Se trata de desplazar al mercado, al que se entiende como la fuente de la alienación o el mal, y abrir más espacio a la deliberación pública, identificada como forma de la plenitud. La prohibición del mercado permitiría la realización de una deliberación no contaminada por el egoísmo de contextos mercantiles. La persistencia en la deliberación posibilitaría, con el tiempo, la educación de quienes participan en ella. El ser humano se iría volviendo generoso, hasta tal punto que, en cierto momento, ante tanta generosidad, el mercado (e incluso el Estado) devendría superfluo.
Quienes abogan por este camino se percatan -correctamentedel racionalismo y las posibilidades de alienación que abriga el mercado. Pero no reparan, en cambio, en el racionalismo y las posibilidades de alienación que aloja la deliberación pública.
Tanto el mercado como la deliberación pública son dispositivos generalizadores y calculadores, en definitiva, manipulativos. Se trata de que lo sean menos, pero nunca dejan de serlo. En ambos se privilegia una lógica racional: según la utilidad económica, en el mercado; según el interés general, en la deliberación. Esa lógica pasa por sobre lo singular del individuo. El individuo en tanto inútil, en cuanto que divaga o gusta del ocio, es disfuncional a un mercado que calcula con recursos económicos. El individuo en tanto que cavila, experimenta estéticamente, duda, se vuelve escéptico, es disfuncional a una deliberación que calcula con argumentos.
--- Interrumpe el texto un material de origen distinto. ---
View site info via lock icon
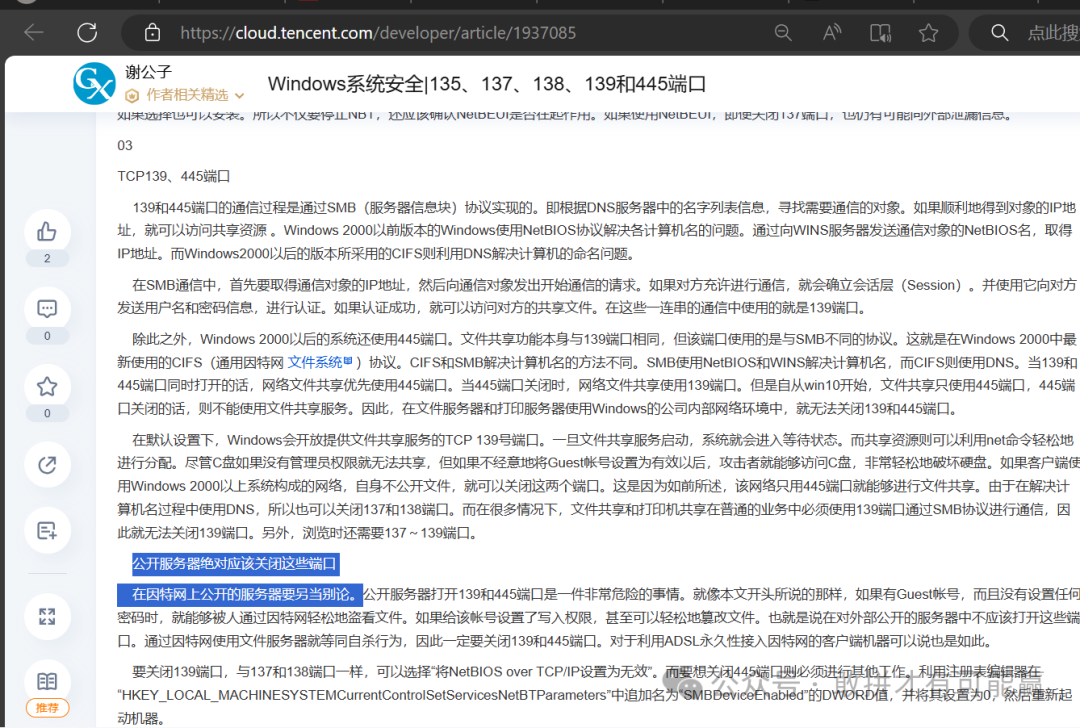pyautogui.click(x=152, y=33)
El individuo es hostil a ambas lógicas, la del mercado y la deliberación pública. En su hondura existencial, en su intimidad psíquica, en su carácter único, no se deja reconducir completamente, salvo en el modo de una reducción, a la generalización calculante, sea mercantil o deliberativa.
Por eso, salvo como retórica -y aun cuando tuviésemos un Estado menos partidista que el nuestro-, no vale que la concentración del poder en manos de la deliberación pública (por la exclusión del mercado) garantizará “mayor respeto al valor singular e irreemplazable de cada individuo”, como dicen Ruiz y Atria. Desde Montesquieu sabemos que la concentración del poder pone en riesgo la libertad; que, cuando se concentra el poder, la expresión “servicios sociales como espacios públicos de libertad” envuelve una contradicción.
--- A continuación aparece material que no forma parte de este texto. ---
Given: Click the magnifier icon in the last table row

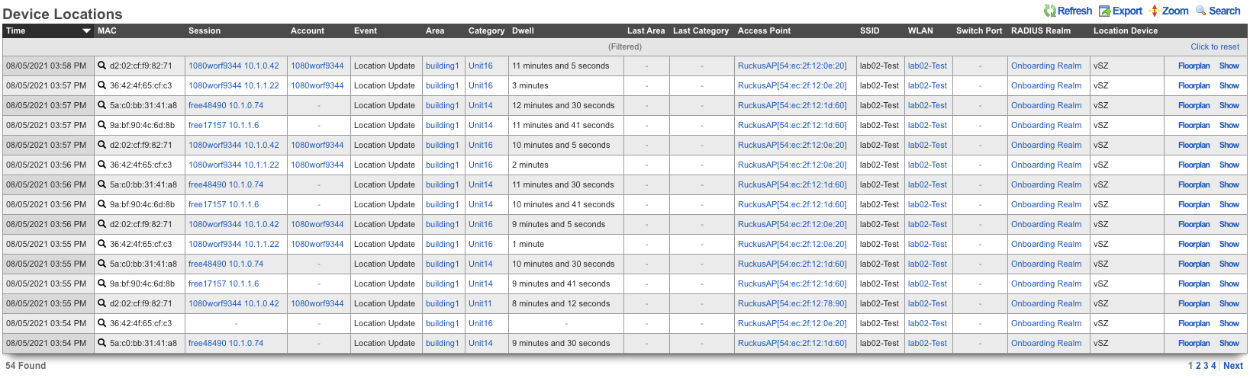Looking at the screenshot, I should 102,343.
Un mercado menos violentante y banalizante requiere un Estado fuerte que limite y distribuya su poder y fomente una cultura capaz de elevar las experiencias de plenitud allende el consumo. Similarmente, una participación deliberativa que no termine siendo generalización banalizadora y, en último término, violentante con la singularidad del individuo, requiere que este cuente con una esfera de protección, la que se garantiza sólo mediante la división del poder social. Esto, en condiciones institucionales occidentales, significa: división del poder entre el Estado y una sociedad civil con fuerza económica.